Martin Šimáček, the director of the Czech Government Agency for Social Inclusion in Romani Localities, gave an interview to Rádio Impuls last week on the inclusion of Romani children at elementary schools and the role of the Agency. A partial translation is below:

Moderator – Václav Moravec: When you read the Council of Europe’s report on the integration of Roma in the Czech Republic, the one the Council of Europe’s Human Rights Commissioner published at the start of March, what struck you most of all?

Guest – Martin Šimáček: I consider that report to be pretty balanced and I was struck that the Commissioner was drawing our attention in particular to the area of education. He pointed out that the education system in the Czech Republic is not yet inclusive, it does not facilitate the inclusion of socially disadvantaged children in particular into mainstream education. The report also described the situation in family policy and foster care for children very well, in those areas I believe the report is very well-written.

Q: It has to be said that the Czech Republic has been criticized over the situation in the education sector and its inaccessibility to Romani people for a very long time, this is nothing new. Isn’t it a bad report card for the Czech Republic that it hasn’t progressed in these areas?

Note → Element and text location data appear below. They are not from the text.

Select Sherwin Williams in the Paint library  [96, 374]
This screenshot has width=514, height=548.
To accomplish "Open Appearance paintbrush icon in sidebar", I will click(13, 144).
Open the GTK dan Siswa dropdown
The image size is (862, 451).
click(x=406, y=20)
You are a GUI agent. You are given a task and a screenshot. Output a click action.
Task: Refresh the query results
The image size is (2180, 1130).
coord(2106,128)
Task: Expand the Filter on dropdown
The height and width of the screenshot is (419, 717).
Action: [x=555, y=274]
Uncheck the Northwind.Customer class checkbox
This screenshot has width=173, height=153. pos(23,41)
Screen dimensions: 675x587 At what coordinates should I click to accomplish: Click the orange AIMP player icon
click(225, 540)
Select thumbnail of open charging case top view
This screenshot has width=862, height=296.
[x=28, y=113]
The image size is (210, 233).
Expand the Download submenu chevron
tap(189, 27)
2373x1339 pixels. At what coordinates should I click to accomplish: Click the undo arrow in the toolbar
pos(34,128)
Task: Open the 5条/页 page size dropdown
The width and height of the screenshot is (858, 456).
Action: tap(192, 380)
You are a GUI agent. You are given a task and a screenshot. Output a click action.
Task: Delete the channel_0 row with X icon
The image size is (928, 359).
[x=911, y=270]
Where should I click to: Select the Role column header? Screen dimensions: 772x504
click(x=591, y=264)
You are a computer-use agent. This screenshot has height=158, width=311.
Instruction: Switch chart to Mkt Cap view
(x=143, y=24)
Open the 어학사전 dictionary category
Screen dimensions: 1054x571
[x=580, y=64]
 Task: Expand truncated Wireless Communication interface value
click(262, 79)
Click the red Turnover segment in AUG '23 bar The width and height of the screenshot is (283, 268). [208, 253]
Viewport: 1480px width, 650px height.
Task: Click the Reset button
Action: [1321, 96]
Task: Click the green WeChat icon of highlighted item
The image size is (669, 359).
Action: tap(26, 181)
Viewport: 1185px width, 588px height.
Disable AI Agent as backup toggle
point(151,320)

A: Partially yes, but at the same time I must say that during 2008-2009 in particular the Czech Education Ministry set up a group for social programs in education and at that time the discourse at the ministry significantly changed. Measures were developed to support inclusion, new key decrees were drafted which were supposed to get disadvantaged children into mainstream education. Unfortunately, the policy now is different from then. We are currently negotiating rather intensively with the new leadership at the ministry, with the relevant bodies there, and we believe the decrees I just mentioned might take a form which could at least partially facilitate the inclusion of disadvantaged children into the mainstream. Potentially this could mean a small revolution, in the sense that many fewer disadvantaged children will be enrolled in the “practical” schools, schools which originally were intended to educate children with light mental disability. Thanks to those decrees, that should not be possible again, and….

Q: Do I understand correctly that until you succeed in negotiating those new decrees, the Education Ministry has been the weak link?

A: I have to say the ministry has been the weak link… the National Action Plan somehow remains unfufilled, the group of 100 experts that was set up to launch it has met only once so far. We will very carefully follow whether that program is launched at all, because if it is launched, it would naturally mean that the steps in the right direction will continue.

Q: Is there money for that? There’s not even money for ordinary nursery schools, we know there are not enough to meet demand.

A: I believe all the measures we are discussing will open up a certain room for financial savings, for example, in the per capita financing of children, in the sense that some of the higher existing per capita expenditures [for “special needs” education] will not be necessary and will be reallocated for equalizing and support measures.

Q: You mean that when the money is all brought together into one place, everything will cancel out?

A: Yes. Nevertheless, as far as preschool preparations and other measures in the elementary schools go, such as much more massive support for teaching assistants, psychologists, and the others who are now missing from the schools, or who are only there in very small numbers, I believe it will be essential to increase financial support for those measures. It’s a question for the Government, whether it will be willing to pay attention to that.

Q: The Government Agency has worked so far in 23 towns. Rougly two months ago, you announced you would be leaving nine, or rather seven, of them. You left one almost immediately, Holešov, in Moravia (basically in protest, let’s say), and then you left another six municipalities: Brno, Broumov, Přerov, Slezská Ostrava, Roudnice nad Labem and Jesenicko. Have any of those places where you announced you were ending called you up since and asked to come back into the program?

A: We are leaving some of those places because we believe we did a good job there and some sort of sustainability has been established. Other places we are leaving because we simply could not reach agreement with the local leadership. That is a completely different policy – we simply did not succeed in seeing through inclusive measures. In Holešov, which you mentioned, the trend is so segregational that we were simply unable to convince the municipality to ameliorate the measures it was taking, measures that basically resulted in the eviction of those people into one-room container housing on the outskirts of town, which is completely unacceptable, but to answer your question….

Q: Isn’t it the case, though, that when you leave a place everything will just return to the old ways of doing things after a while? Isn’t that the main problem?

A: The situation can naturally revert to the old ways, but then again, the entire situation might also completely change even in the middle of our working somewhere, for example, if there is a changing of the political guard after municipal elections or when key bureaucrats are replaced. Of course when we are working somewhere, we are one of the important forces acting in favor of inclusion, but our aim is to educate, or to help educate and perfect the know-how of those who are on the scene and are responsible for the situation. We cannot make up for the lack of responsibility of local representatives. We can help get the situation under control, that’s what we’re here for.